## Job 1
In the passage on the eternal word of God, how many times is the Son of God said to have been born?

Hence those who think that the word of God is secondary to him who produces it, as with us intention is prior to utterance, stray far from the truth, as do those who count the word of God, by which God the Father created all things, among created objects. But even more stupid is the mistake of those who think that the Son and word of God came into existence only at the time when he was physically born of the Virgin Mary. Every created thing has a beginning in time, but the Son of God was born twice, once from his Father before all time, or rather without time, true God from true God, and again in time marked off from eternity, of the Virgin Mary, true human from a human. For it seemed best to God to bring forth his word to us a second time in this way, so that he could be known more nearly and dearly. Hence anyone who argues that Jesus Christ was nothing but a man is sinful, as is anyone who argues that he was created along with the rest of creation. The Father begot the one Son in two ways; he brought forth the one word in two ways: once in time, but forever outside all time.
For before this entirety of the earthly and heavenly universe was created, the everlasting word already existed with the everlasting Father, and this word came continually forth from the Father without ever departing from the Father. He was of a nature undivided from the Father in such a way that he was with the Father in the particularity of his own person; and he was not attached to the Father as accident is attached to substance, but he was God from God, God in God, God with God, because of the nature of the divinity common to both. The two, equal in all things, were distinguished by nothing except the particularity of begetter and begotten, of utterer and utterance delivered. As he was the only-begotten Son of the only Father, so he was the one word from the one speaker. And although this word was God almighty from the almighty, nonetheless, distinguished by the particularity of his person, not by a difference in nature, he was with God the Father, not an emission in time? but before all time forever proceeding from his Father's mind without ever departing from it. And he was not created by the Father; but through this word of his, coeternal with himself, the Father created all things that were created, visible and invisible; through it he governs all things, through it he has renewed all things, not as using a tool or a servant, but as using a son of the same nature and the same power, so that everything that exists comes from the Father as the ultimate source but through the Son, whom he had eternally begotten equal to himself in all things and whom he begets without end.

## Job 2
Express as a JSON list of strings everything in the rows from the line containing "Describe the element at coordinates (1666, 554)" down to the line containing "What do you see at coordinates (346, 58)", both included, with one string per line and blank lines left out.

[Stored items]
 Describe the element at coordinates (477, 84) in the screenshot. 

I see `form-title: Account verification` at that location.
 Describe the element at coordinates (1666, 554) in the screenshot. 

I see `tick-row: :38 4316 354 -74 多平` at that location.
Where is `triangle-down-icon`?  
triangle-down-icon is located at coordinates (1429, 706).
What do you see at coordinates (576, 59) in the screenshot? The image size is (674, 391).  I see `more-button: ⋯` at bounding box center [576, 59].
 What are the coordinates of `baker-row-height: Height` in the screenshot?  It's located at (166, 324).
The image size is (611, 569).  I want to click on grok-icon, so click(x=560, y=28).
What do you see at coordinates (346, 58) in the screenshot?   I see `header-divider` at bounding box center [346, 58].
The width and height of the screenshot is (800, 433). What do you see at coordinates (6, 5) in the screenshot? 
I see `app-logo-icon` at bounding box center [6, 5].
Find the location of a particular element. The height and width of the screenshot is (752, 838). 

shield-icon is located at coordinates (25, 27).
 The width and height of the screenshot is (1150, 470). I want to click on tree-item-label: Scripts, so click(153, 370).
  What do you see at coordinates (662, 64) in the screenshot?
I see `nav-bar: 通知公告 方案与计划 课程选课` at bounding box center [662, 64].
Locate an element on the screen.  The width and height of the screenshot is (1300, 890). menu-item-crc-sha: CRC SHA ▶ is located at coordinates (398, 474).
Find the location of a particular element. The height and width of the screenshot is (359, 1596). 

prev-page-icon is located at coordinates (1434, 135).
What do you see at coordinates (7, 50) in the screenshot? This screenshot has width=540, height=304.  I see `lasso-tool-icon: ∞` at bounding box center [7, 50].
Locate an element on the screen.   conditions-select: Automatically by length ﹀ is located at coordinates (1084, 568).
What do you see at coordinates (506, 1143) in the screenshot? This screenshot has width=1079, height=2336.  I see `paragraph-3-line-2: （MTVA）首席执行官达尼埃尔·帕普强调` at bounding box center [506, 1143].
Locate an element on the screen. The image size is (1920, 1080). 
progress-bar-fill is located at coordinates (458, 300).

## Exercise result 1
Twice: once from his Father before all time, and again in time of the Virgin Mary.

## Exercise result 2
[
  " Describe the element at coordinates (1666, 554) in the screenshot. ",
  "I see `tick-row: :38 4316 354 -74 多平` at that location.",
  "Where is `triangle-down-icon`?  ",
  "triangle-down-icon is located at coordinates (1429, 706).",
  "What do you see at coordinates (576, 59) in the screenshot? The image size is (674, 391).  I see `more-button: ⋯` at bounding box center [576, 59].",
  " What are the coordinates of `baker-row-height: Height` in the screenshot?  It's located at (166, 324).",
  "The image size is (611, 569).  I want to click on grok-icon, so click(x=560, y=28).",
  "What do you see at coordinates (346, 58) in the screenshot?   I see `header-divider` at bounding box center [346, 58]."
]